▸ What needs to be done
Extract the full listing below without altering a single character.

╔══

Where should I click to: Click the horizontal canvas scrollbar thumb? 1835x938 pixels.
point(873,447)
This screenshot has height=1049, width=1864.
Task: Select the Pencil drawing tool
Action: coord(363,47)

╚══

▸ Task solution
Where should I click to: Click the horizontal canvas scrollbar thumb? 1835x938 pixels.
point(873,447)
This screenshot has height=1049, width=1864.
Task: Select the Pencil drawing tool
Action: coord(363,47)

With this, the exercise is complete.